■ **REQUIRED ACTION**: Return the lines below exactly as they appear, please, starting with the first and ending with the one that contains "Search for Arcades or Games input field".

■ **RECORDS PROVIDED**:
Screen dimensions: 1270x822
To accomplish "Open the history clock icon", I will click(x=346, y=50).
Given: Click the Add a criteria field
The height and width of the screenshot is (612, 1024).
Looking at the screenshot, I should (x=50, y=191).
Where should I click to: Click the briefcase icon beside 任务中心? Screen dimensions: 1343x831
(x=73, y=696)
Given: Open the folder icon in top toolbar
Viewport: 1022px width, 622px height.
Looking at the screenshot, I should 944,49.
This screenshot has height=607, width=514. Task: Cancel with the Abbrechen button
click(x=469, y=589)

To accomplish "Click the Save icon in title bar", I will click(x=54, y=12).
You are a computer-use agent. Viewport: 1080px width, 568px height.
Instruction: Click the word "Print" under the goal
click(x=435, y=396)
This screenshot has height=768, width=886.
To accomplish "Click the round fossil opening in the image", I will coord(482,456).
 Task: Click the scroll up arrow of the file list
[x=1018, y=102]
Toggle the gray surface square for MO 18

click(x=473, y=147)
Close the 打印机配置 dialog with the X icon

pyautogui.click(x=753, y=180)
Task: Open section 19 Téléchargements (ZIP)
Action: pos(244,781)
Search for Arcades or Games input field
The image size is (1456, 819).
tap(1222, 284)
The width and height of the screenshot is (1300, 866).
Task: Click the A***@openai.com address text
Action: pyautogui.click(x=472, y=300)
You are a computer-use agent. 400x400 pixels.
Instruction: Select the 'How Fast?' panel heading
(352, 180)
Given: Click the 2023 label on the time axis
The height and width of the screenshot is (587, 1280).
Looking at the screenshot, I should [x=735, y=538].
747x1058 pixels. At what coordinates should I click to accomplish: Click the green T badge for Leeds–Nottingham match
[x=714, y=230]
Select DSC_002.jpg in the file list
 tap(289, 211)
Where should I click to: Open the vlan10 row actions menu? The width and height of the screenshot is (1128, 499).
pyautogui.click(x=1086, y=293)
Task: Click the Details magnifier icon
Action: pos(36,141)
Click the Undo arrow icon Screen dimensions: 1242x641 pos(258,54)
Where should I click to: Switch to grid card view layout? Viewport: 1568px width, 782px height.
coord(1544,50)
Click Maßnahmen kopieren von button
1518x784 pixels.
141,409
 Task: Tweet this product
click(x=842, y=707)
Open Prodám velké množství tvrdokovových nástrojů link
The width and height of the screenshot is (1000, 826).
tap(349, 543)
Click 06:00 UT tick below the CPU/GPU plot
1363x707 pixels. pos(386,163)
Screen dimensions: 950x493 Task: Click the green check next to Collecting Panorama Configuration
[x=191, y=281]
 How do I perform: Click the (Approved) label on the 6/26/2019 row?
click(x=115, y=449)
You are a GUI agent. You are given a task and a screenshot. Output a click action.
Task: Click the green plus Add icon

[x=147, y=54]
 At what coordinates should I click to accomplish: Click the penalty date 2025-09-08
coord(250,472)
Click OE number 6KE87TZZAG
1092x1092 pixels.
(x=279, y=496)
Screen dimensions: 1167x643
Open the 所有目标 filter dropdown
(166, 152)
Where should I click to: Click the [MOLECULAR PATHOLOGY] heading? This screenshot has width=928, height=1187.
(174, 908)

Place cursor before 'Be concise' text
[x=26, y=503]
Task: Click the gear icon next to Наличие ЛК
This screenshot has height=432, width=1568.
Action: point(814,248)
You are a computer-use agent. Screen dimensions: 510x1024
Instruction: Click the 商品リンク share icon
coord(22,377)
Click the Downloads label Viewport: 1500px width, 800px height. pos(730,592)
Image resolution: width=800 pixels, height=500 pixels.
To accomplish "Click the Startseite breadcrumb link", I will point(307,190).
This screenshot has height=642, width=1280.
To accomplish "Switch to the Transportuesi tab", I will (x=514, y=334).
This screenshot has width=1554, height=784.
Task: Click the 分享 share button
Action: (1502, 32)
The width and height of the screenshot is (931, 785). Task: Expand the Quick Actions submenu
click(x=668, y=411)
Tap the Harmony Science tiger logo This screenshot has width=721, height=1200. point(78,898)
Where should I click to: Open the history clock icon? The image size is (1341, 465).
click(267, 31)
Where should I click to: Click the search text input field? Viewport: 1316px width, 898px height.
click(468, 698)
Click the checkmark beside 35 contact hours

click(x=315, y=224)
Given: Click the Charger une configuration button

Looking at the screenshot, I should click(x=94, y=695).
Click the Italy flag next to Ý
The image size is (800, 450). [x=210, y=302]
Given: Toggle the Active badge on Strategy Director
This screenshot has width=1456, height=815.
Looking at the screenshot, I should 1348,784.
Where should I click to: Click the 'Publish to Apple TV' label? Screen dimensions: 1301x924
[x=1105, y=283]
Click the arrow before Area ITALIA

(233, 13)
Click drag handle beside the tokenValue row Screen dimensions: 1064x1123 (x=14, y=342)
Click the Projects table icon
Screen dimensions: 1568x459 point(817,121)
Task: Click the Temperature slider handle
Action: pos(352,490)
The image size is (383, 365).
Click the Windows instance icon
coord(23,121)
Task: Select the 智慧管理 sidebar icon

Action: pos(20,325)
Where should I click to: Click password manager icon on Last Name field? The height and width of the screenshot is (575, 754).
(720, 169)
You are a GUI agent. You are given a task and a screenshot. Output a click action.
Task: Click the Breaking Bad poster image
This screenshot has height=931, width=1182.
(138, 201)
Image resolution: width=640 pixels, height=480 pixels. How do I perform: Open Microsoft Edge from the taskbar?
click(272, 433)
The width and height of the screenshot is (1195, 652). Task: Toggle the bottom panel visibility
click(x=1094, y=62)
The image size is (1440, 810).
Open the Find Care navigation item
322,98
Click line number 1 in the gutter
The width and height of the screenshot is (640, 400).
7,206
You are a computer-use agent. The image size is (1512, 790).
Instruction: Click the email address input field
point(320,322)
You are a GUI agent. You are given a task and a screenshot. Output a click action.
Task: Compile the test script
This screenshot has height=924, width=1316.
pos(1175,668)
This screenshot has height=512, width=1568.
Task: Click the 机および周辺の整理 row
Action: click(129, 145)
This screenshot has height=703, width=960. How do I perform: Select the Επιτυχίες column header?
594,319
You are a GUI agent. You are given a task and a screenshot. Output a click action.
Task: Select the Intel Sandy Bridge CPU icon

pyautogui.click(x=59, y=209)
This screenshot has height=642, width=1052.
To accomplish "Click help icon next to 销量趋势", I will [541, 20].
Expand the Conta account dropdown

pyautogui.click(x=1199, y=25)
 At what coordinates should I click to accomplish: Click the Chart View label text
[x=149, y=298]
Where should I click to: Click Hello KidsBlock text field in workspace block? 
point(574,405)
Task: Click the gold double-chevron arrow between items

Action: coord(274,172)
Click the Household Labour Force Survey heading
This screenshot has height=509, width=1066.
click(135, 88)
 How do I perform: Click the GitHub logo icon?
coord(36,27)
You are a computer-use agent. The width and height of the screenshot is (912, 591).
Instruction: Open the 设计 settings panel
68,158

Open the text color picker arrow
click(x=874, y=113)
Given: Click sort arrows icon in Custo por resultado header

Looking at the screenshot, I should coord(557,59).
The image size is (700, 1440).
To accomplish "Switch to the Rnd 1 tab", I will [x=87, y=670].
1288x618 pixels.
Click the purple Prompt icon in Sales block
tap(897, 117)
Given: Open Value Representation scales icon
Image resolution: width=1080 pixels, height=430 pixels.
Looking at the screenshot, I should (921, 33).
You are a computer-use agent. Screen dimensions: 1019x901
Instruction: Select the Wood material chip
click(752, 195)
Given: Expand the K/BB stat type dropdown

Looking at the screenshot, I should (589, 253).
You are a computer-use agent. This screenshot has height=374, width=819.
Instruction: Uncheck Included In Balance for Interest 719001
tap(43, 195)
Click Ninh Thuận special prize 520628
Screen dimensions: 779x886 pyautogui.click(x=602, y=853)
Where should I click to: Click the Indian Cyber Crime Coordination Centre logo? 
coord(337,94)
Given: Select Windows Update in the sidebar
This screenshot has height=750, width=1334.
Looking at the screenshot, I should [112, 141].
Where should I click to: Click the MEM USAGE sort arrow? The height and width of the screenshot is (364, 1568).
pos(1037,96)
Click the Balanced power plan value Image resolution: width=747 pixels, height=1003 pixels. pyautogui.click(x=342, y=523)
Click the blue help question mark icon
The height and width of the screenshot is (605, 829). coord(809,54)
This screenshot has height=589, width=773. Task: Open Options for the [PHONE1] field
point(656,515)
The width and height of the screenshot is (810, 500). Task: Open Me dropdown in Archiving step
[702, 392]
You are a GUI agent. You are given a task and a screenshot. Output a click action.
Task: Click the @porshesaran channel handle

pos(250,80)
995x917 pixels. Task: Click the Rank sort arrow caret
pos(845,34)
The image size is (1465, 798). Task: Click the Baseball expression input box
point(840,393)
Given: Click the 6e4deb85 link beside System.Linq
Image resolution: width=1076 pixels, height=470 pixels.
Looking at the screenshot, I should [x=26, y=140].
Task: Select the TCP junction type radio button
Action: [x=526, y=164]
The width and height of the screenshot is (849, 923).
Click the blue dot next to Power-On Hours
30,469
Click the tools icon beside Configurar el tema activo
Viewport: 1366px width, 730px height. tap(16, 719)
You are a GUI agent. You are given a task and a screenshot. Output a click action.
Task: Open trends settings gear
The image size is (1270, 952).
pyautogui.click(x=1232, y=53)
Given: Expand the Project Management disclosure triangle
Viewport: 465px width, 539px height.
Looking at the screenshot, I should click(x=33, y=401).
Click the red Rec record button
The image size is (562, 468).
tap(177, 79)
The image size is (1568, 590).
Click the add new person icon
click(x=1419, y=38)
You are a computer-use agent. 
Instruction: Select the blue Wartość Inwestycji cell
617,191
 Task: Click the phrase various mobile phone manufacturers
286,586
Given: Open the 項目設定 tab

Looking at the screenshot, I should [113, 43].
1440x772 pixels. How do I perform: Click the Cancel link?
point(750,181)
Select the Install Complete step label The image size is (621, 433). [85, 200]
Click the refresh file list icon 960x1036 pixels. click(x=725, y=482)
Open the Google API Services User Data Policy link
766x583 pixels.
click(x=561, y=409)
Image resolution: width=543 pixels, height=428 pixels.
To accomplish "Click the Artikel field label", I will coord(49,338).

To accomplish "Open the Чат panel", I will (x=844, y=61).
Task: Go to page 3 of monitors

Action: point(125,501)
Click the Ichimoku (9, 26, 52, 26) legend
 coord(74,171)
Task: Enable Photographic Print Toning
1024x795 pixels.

■ **ANSWER SPACE**:
Screen dimensions: 1270x822
To accomplish "Open the history clock icon", I will click(x=346, y=50).
Given: Click the Add a criteria field
The height and width of the screenshot is (612, 1024).
Looking at the screenshot, I should (x=50, y=191).
Where should I click to: Click the briefcase icon beside 任务中心? Screen dimensions: 1343x831
(x=73, y=696)
Given: Open the folder icon in top toolbar
Viewport: 1022px width, 622px height.
Looking at the screenshot, I should 944,49.
This screenshot has height=607, width=514. Task: Cancel with the Abbrechen button
click(x=469, y=589)

To accomplish "Click the Save icon in title bar", I will click(x=54, y=12).
You are a computer-use agent. Viewport: 1080px width, 568px height.
Instruction: Click the word "Print" under the goal
click(x=435, y=396)
This screenshot has height=768, width=886.
To accomplish "Click the round fossil opening in the image", I will coord(482,456).
 Task: Click the scroll up arrow of the file list
[x=1018, y=102]
Toggle the gray surface square for MO 18

click(x=473, y=147)
Close the 打印机配置 dialog with the X icon

pyautogui.click(x=753, y=180)
Task: Open section 19 Téléchargements (ZIP)
Action: pos(244,781)
Search for Arcades or Games input field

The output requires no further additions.